On connaît bien les ressources animales et végétales disponibles au cours des temps préhistoriques. La fouille des gisements et l’analyse des graphismes préhistoriques fournissent de nombreux indices. Les connaissances sur le métabolisme et sur la nutrition de l’Homme ont fait des progrès remarquables. Il est donc désormais possible de fournir un essai de « paléo-physiologie ».Le lecteur pourra se faire une idée assez précise de la composition de la ration alimentaire à divers moments de notre préhistoire, expliciter certains choix, comprendre certaines pratiques.
Il y a moins de 10 000 ans, progressivement, les Hommes se sont sédentarisés et ont inventé la culture et l’élevage : la production des céréales farineuses et des animaux gras.
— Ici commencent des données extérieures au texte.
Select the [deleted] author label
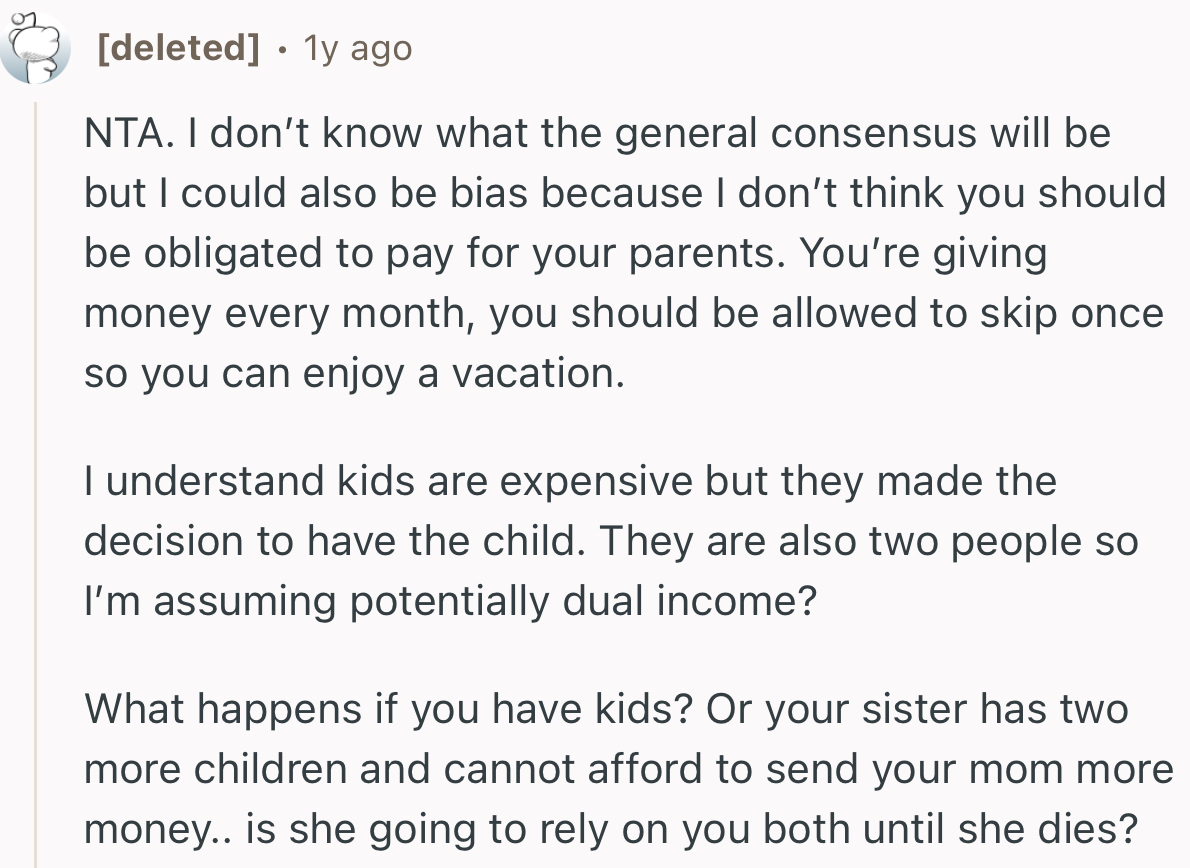1190x868 pixels. tap(178, 47)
Cette révolution néolithique va nous conduire, à travers l’Histoire, jusqu’à la fin du siècle dernier : l’expansion industrielle nous apportera alors un surcroît de denrées alimentaires, essentiellement les sucres « rapides » de la confiserie et de la pâtisserie, les acides gras saturés de la charcuterie et de la crémerie, le sel à foison, et, bien sûr, divers toxiques comme les boissons fortes et le tabac.
Bref, nous qui, pendant le Paléolithique, soit durant 99,5 % de notre trajectoire d’hommes, avions été des consommateurs de gibier, de poisson et de plantes sauvages à fibres, assez durement acquis, nous devenons, au décours, pour les derniers 0,5% de notre évolution, des sédentaires aux habitudes bouleversées, aujourd’hui menacés par l’obésité de surcharge, le diabète de l’âge mûr, l’hypertension artérielle, les anomalies des graisses sanguines, les maladies coronaires, les accidents vasculaires cérébraux, et probablement certains cancers, qui sont devenus les maladies de notre XXIe siècle.
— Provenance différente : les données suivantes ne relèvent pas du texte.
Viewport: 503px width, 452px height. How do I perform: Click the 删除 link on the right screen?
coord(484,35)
Car nous sommes demeurés, intrinsèquement, les mêmes.
Nos besoins en nutriments sont maintenant mieux connus du fait des progrès récents de la physiologie. Nous ne pouvons pas vivre – et nous n’avons pu survivre – sans un apport minimum et équilibré en protides, lipides, glucides, électrolytes, micronutriments et eau.
Une telle étude a en outre deux conséquences notables. Certes nous devons renoncer à l’image traditionnelle d’un Homme préhistorique trouvant dans une pitance carnée une difficile subsistance, tel que l’a dessiné notre imaginaire. Mais nous pouvons sans doute tirer quelques leçons pratiques de ces observations, calculs et réflexions.
L’étude de la Préhistoire se montrerait alors d’une certaine utilité pour l’homme d’aujourd’hui et, plus encore, pour celui de demain.